Records from a collection
----------
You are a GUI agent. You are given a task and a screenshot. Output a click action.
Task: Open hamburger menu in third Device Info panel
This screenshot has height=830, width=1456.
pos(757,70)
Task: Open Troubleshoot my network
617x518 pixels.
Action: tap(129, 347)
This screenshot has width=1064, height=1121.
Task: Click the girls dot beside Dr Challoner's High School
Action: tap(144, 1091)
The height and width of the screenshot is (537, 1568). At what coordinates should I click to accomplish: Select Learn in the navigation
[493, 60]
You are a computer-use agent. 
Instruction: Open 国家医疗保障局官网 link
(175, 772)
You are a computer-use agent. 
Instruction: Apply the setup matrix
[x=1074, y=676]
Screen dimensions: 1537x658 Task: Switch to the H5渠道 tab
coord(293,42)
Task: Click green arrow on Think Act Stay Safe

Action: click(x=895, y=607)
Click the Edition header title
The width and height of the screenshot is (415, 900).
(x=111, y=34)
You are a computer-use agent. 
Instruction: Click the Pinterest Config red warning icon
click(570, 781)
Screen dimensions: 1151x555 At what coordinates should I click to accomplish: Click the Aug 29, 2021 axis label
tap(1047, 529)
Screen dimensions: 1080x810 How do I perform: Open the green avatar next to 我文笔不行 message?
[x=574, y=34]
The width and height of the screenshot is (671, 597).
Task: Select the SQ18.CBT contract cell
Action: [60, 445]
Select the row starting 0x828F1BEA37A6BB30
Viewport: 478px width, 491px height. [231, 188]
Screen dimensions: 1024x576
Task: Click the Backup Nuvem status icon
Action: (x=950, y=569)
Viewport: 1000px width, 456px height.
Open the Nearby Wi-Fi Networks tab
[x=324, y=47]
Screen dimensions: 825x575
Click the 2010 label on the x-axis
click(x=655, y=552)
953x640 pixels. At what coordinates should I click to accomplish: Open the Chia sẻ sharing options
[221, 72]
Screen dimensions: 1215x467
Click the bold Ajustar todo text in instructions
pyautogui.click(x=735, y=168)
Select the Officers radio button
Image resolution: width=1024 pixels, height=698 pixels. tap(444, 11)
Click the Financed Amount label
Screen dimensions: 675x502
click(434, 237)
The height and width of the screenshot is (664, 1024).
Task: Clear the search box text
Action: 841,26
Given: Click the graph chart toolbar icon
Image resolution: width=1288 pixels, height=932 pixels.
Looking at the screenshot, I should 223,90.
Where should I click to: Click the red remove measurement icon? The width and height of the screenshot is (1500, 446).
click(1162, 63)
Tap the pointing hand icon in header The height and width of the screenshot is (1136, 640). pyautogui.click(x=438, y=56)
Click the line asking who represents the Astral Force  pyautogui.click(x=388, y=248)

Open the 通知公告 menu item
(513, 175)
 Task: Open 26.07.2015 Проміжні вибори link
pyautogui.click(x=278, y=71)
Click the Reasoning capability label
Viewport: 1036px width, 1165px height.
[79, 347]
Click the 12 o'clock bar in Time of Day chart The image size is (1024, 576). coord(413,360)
----------
Brief
Write out, word for word, every line from the one containing "Open the 通知公告 menu item" through the last line of the records above.

Written reply
Open the 通知公告 menu item
(513, 175)
 Task: Open 26.07.2015 Проміжні вибори link
pyautogui.click(x=278, y=71)
Click the Reasoning capability label
Viewport: 1036px width, 1165px height.
[79, 347]
Click the 12 o'clock bar in Time of Day chart The image size is (1024, 576). coord(413,360)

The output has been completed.